(THE DATA Opens)

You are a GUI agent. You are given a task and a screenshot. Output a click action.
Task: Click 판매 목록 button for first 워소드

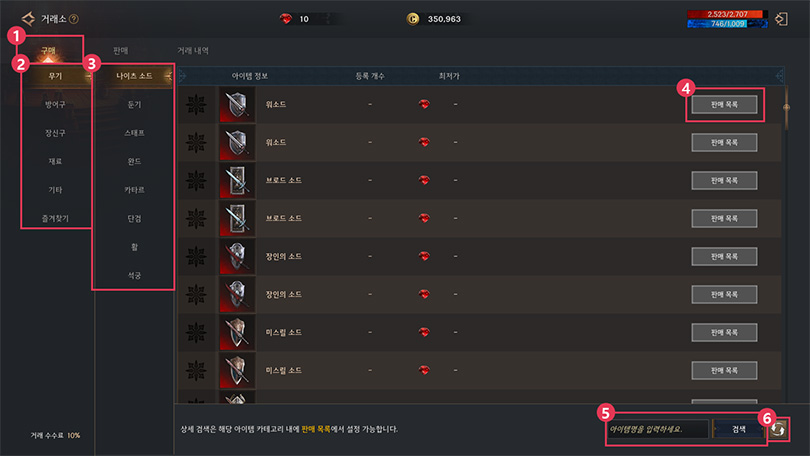[724, 104]
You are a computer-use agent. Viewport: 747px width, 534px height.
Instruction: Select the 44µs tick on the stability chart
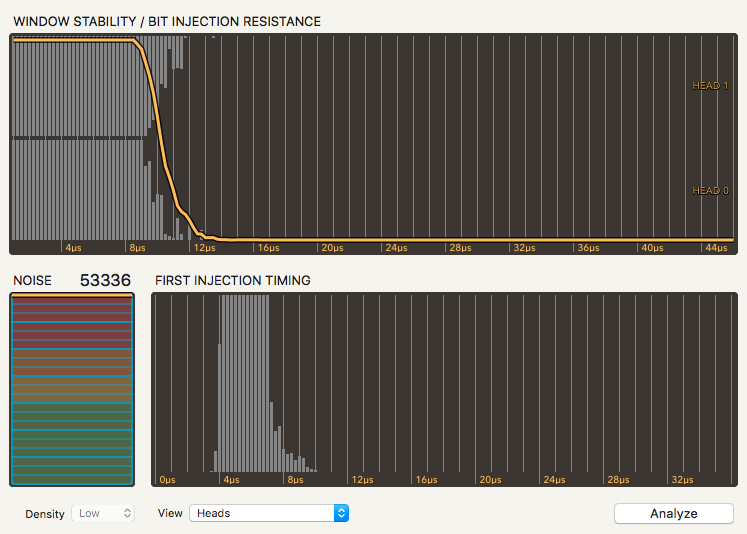tap(716, 247)
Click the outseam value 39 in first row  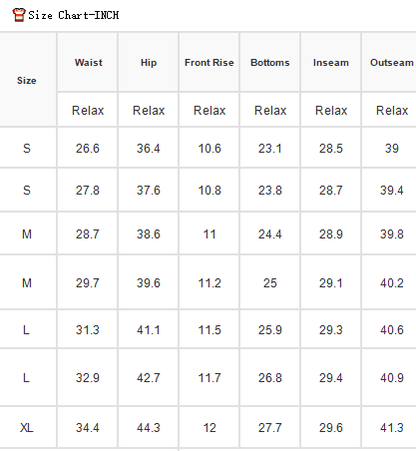pos(392,148)
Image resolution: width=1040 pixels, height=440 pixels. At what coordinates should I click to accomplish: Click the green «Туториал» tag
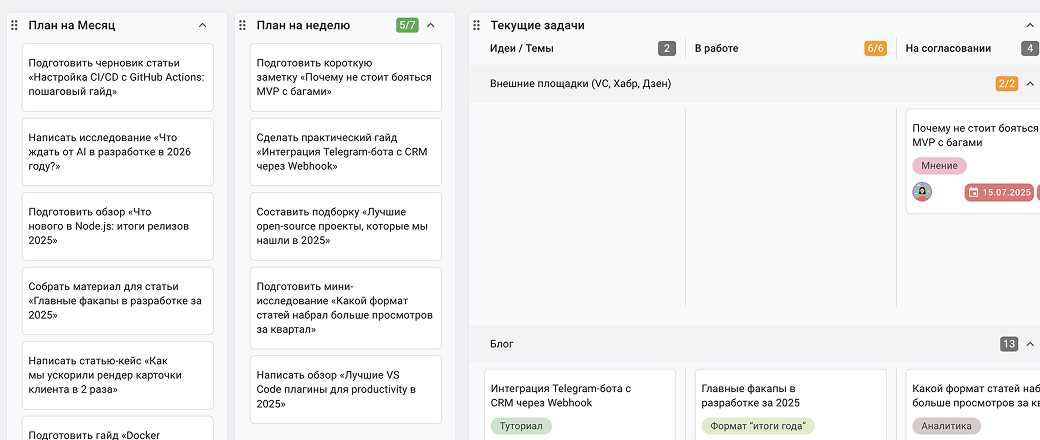click(x=522, y=426)
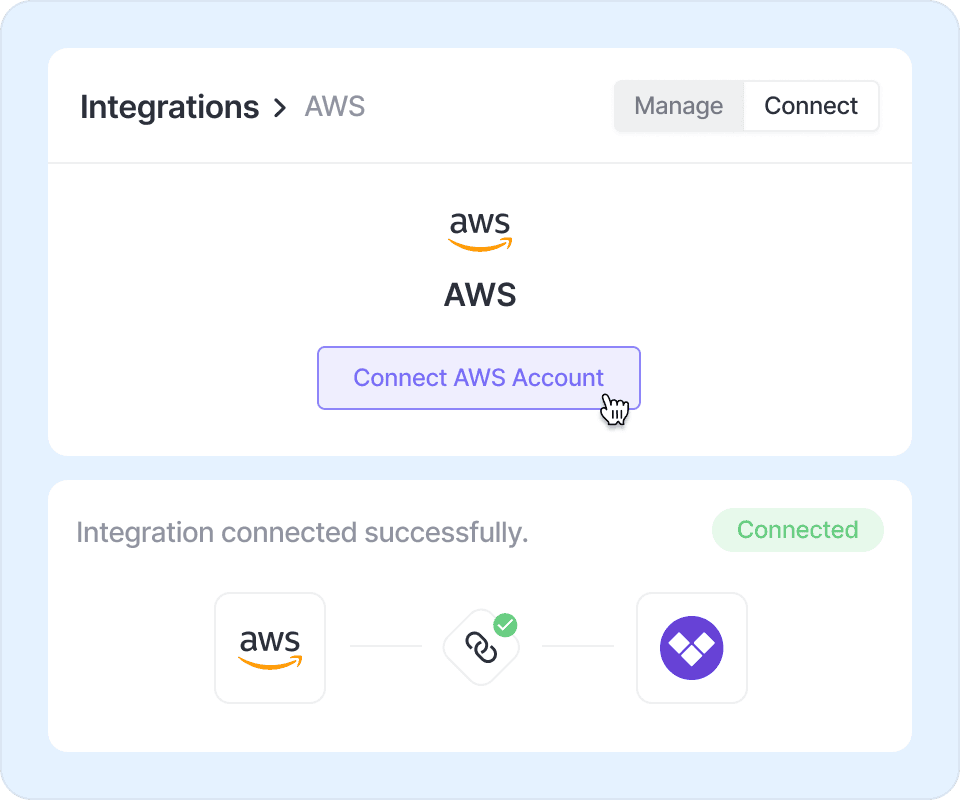Click the AWS breadcrumb item
The image size is (960, 800).
[x=335, y=107]
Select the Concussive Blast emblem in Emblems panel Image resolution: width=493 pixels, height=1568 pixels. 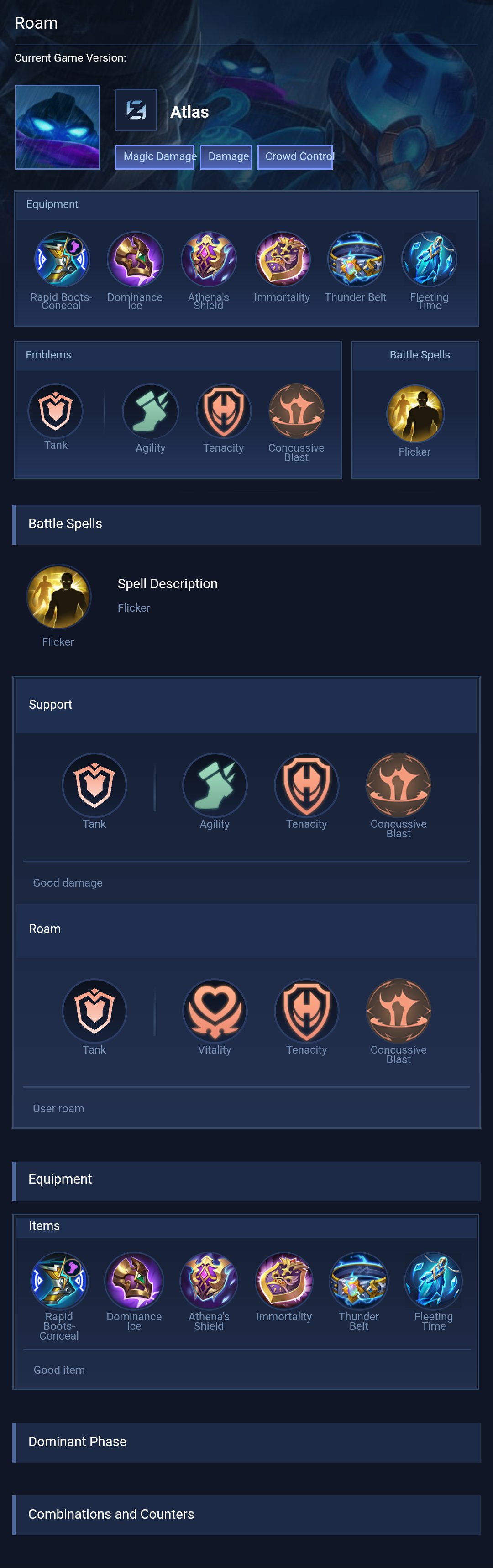point(297,411)
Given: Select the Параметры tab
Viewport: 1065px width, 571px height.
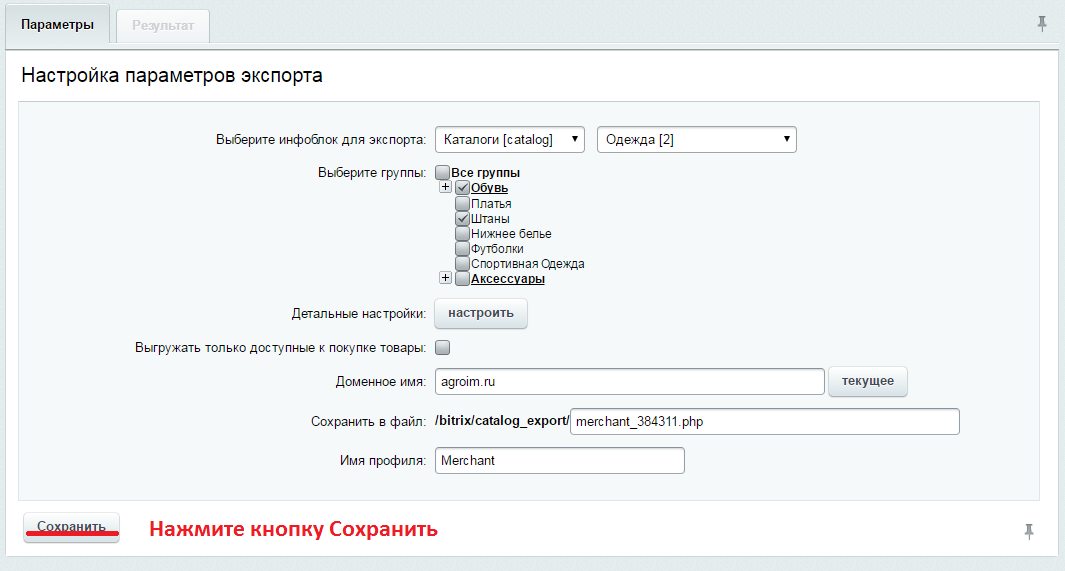Looking at the screenshot, I should click(58, 24).
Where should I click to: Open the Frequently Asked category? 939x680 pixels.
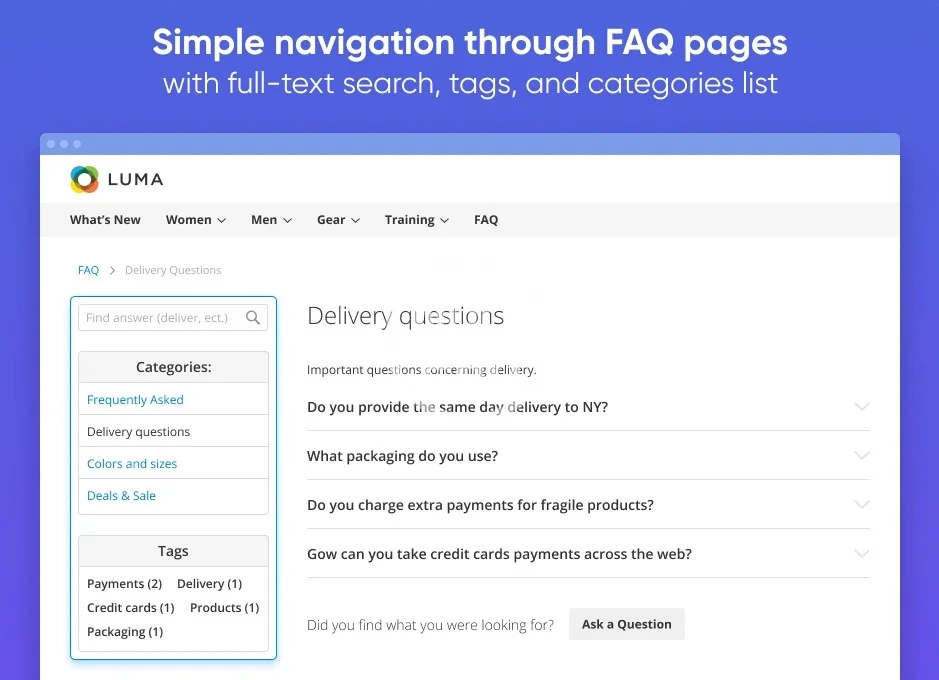[135, 400]
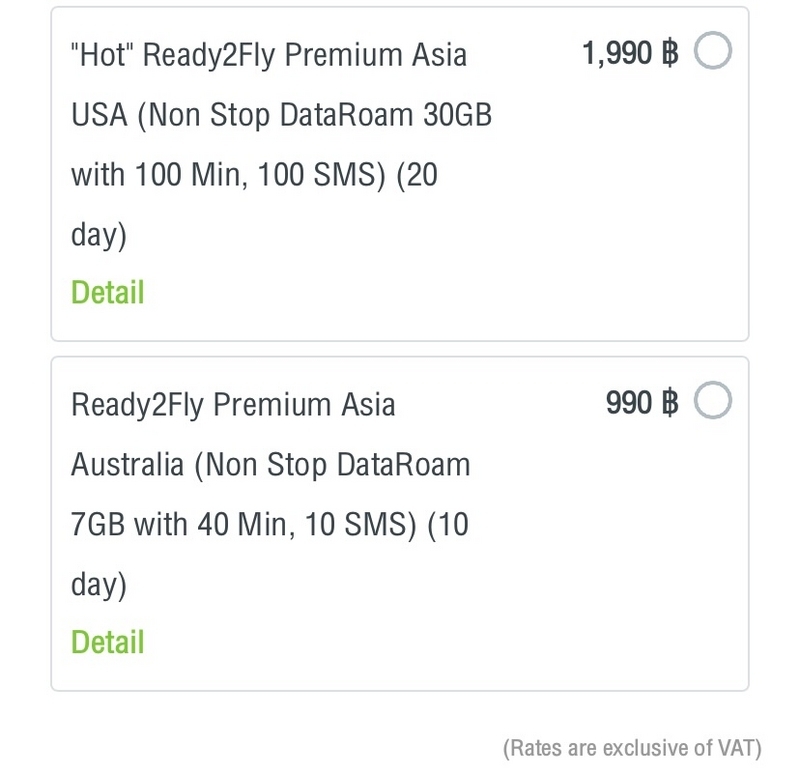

(THE DATA Closes)

▶ **WHAT THE TASK REQUIRES**
Please find every line in the records above that holds the word "agent" and copy it.

▶ **YOUR SOLUTION**
You are a GUI agent. You are given a task and a screenshot. Output a click action.
You are a computer-use agent. Viewport: 747px width, 534px height.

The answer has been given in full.